PROBLEM DETAILS
Within the records below, find each line with the word "computer" and copy it out.

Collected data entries
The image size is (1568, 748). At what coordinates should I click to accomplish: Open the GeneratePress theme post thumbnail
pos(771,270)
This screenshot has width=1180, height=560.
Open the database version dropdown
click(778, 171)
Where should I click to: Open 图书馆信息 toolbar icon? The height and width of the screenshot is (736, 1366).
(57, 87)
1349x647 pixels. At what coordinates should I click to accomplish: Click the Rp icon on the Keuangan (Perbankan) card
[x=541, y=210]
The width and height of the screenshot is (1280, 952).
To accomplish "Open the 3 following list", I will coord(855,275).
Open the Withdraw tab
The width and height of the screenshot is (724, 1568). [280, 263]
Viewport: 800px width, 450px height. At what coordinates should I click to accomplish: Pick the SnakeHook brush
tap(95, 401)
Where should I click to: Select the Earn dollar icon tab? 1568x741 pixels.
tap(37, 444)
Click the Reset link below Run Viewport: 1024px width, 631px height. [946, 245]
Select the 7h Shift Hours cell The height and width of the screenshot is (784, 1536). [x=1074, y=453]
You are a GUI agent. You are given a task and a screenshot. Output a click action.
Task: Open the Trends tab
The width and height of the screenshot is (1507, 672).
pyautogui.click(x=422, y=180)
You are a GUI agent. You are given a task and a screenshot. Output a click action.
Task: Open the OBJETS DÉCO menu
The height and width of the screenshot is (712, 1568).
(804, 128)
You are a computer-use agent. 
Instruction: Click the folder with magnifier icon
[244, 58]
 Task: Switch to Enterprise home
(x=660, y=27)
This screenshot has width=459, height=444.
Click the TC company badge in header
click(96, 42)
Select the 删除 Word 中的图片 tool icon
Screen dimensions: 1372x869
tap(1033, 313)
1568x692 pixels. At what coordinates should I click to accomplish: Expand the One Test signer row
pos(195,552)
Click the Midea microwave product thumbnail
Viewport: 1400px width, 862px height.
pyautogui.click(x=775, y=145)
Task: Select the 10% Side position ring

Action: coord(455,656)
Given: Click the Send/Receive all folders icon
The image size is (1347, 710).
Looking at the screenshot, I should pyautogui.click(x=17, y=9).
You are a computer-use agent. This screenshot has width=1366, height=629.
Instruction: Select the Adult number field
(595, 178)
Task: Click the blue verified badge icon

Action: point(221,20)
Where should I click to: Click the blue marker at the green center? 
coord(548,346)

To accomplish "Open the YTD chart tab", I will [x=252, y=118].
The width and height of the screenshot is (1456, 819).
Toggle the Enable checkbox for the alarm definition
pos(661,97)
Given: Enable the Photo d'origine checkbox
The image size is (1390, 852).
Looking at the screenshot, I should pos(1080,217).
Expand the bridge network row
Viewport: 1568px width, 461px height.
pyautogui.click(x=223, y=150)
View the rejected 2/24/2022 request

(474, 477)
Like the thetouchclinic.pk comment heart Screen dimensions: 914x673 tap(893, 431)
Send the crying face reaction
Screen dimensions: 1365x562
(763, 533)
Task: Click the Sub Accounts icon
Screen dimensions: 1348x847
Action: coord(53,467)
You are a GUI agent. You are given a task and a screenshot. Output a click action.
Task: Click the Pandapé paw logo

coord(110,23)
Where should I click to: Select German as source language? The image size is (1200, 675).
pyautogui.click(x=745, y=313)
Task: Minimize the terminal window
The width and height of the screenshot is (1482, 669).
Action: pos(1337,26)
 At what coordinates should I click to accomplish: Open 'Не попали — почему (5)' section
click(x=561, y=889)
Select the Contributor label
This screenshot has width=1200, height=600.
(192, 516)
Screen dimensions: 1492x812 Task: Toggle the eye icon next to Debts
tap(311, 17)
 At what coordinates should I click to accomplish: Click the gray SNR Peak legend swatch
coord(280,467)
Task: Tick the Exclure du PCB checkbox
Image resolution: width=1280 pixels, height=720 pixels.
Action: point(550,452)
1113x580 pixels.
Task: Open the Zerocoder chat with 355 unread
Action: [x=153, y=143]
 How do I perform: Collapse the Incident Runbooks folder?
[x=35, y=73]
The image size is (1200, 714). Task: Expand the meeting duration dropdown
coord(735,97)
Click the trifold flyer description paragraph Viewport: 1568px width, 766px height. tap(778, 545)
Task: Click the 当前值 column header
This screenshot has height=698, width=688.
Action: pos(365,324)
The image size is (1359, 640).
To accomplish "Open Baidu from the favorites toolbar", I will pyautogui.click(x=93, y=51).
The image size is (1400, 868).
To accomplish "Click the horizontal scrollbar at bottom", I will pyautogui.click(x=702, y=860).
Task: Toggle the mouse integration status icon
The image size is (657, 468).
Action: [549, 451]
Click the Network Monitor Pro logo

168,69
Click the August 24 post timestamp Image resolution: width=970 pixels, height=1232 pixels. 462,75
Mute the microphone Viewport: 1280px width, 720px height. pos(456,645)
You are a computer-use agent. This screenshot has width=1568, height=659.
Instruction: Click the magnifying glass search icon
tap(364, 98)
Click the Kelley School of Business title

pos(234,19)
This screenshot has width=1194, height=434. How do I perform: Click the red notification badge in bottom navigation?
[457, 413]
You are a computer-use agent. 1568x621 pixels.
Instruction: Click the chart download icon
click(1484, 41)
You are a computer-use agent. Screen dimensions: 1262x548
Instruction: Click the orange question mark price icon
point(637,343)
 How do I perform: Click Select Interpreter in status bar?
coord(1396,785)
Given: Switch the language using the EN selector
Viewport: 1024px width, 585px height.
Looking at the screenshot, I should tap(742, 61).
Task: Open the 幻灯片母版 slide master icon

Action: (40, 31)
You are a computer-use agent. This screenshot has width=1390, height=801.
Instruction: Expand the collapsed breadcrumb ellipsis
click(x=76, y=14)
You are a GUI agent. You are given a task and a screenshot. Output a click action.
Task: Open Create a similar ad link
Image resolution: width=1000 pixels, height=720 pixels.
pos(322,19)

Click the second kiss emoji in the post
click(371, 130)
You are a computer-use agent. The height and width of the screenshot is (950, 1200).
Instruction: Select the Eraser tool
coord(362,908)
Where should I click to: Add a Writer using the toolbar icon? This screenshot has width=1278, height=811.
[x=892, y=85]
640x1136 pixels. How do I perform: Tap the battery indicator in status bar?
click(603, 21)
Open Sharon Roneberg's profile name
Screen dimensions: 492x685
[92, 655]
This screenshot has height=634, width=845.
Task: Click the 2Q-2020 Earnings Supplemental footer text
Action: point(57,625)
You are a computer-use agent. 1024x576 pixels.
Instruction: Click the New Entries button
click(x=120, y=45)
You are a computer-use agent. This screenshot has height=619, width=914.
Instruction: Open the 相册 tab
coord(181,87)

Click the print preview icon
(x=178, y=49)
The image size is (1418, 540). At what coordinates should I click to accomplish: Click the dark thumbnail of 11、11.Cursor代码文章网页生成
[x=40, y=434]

ANSWER BELOW
You are a computer-use agent. 
You are a computer-use agent. This screenshot has width=1366, height=629.
You are a computer-use agent. This screenshot has width=1568, height=659.
You are a computer-use agent. 1568x621 pixels.
You are a computer-use agent. Screen dimensions: 1262x548
You are a computer-use agent. This screenshot has width=1390, height=801.
You are a computer-use agent. The height and width of the screenshot is (950, 1200).
You are a computer-use agent. 1024x576 pixels.
You are a computer-use agent. This screenshot has height=619, width=914.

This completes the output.